Les récentes directives de l’industrie chinoise sur le devoir de diligence pour des chaînes d’approvisionnement responsables en minerais, basées sur le Guide OCDE, fournissent des orientations et des conseils aux entreprises telles que Kun Hou Mining, les aidant à s’assurer que leurs activités ne sont pas liées à des atteintes aux droits de l’homme. Les lignes directrices introduites aux EAU en 2012 indiquent clairement que tous les membres et non-membres du Dubai Multi Commodities Centre devraient gérer leurs chaînes d’approvisionnement selon les principes de l’OCDE. Pour que ces réformes se traduisent en véritables changements dans les zones de conflit ou à haut risque comme Shabunda, les gouvernements doivent réclamer des comptes aux sociétés et aux responsables publics impliqués dans des violations.

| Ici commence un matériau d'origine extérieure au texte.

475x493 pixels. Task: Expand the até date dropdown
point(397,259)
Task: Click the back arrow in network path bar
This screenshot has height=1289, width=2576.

Les sociétés produisant ou commercialisant l’or de Shabunda sur le marché international n’ont pas mis en œuvre ces normes relatives au devoir de diligence exercé sur les chaînes d’approvisionnement. Les firmes opérant au Congo ont agi en violation flagrante de la législation congolaise sur le devoir de diligence appliqué aux chaînes d’approvisionnement, législation que les autorités congolaises ont omis de faire respecter. Par voie de conséquence, l’or dont ont tiré profit des hommes armés et une société opérant illégalement n’a pas été contrôlé et a été commercialisé sur le marché international.
Dans l’intervalle, la ruée vers l’or et l’afflux massif de creuseurs d’or qui en a résulté ont mis la pression sur les ressources déjà rares de la ville de Shabunda, poussant les prix des denrées alimentaires à la hausse et empêchant de nombreux habitants de la localité à joindre les deux bouts. En même temps, les autorités minières de la ville de Shabunda ont extorqué de l’argent en prélevant des taxes illégales et, lorsque l’or était taxé officiellement, elles se sont mises en défaut de transférer les recettes au gouvernement provincial. Cet argent fait pourtant cruellement défaut : en 2014, le seul hôpital de la ville a enregistré 535 cas de malnutrition.

La production aurifère artisanale de l’est du Congo devrait bénéficier à la population congolaise et à l’État plutôt qu’à des hommes armés et à des sociétés aux pratiques prédatrices. Pour que ce soit le cas : Le gouvernement congolais doit réclamer des comptes aux responsables provinciaux lorsqu’ils négligent d’exercer leurs devoirs dans le secteur aurifère artisanal ou lorsqu’ils opèrent dans l’illégalité. Les firmes opérant illégalement au Congo, telles que Kun Hou Mining, devraient faire l’objet d’une enquête et, s’il en ressort des preuves d’actes répréhensibles, des poursuites devraient être engagées à leur encontre.

Les sociétés doivent, à tous les stades des chaînes mondiales d’approvisionnement en or, mettre en œuvre le Guide OCDE sur le devoir de diligence pour des chaînes d’approvisionnement responsables en minerais. Cela inclut la publication d’un rapport annuel décrivant en détail les risques relevés dans leur chaîne d’approvisionnement et les mesures prises pour les réduire.